» Problem to work on
Here, the job is to give back every entry below unchanged, omitting pictures.

» Stored data

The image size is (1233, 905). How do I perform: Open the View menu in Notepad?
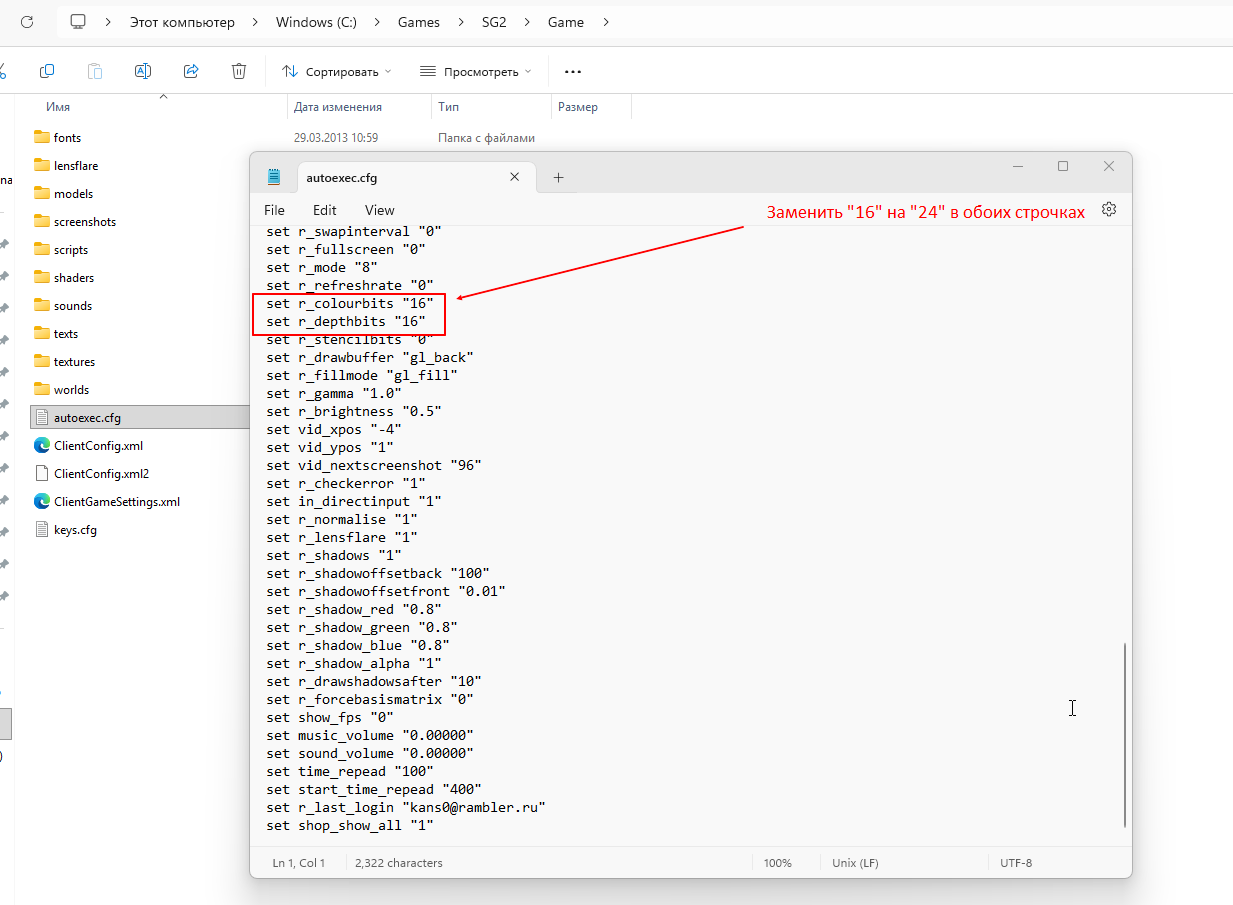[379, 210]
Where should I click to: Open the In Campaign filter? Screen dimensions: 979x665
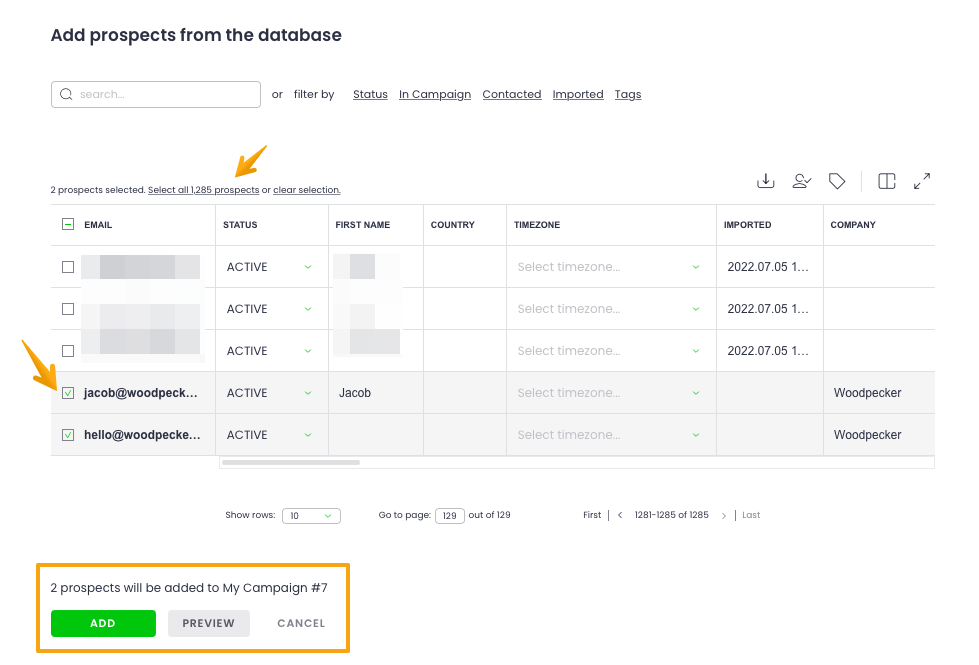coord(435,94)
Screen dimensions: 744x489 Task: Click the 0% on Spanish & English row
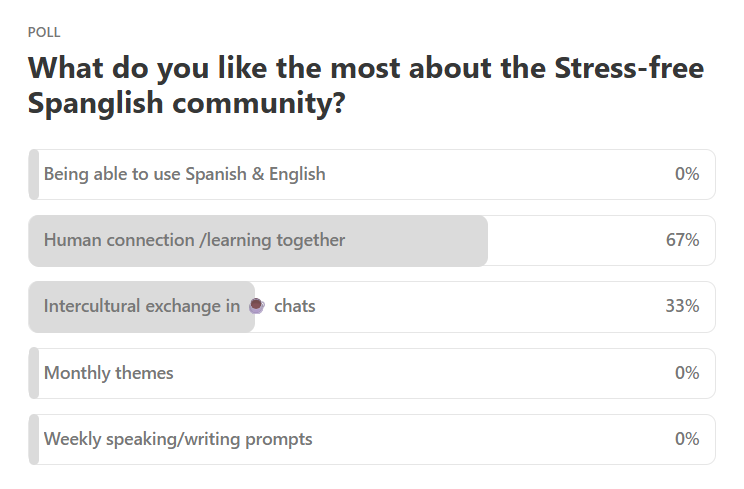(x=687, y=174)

» Response to the exercise
The image size is (1233, 905). How do I perform: Open the View menu in Notepad?
[379, 210]
Where should I click to: Open the In Campaign filter? Screen dimensions: 979x665
coord(435,94)
Screen dimensions: 744x489 Task: Click the 0% on Spanish & English row
(x=687, y=174)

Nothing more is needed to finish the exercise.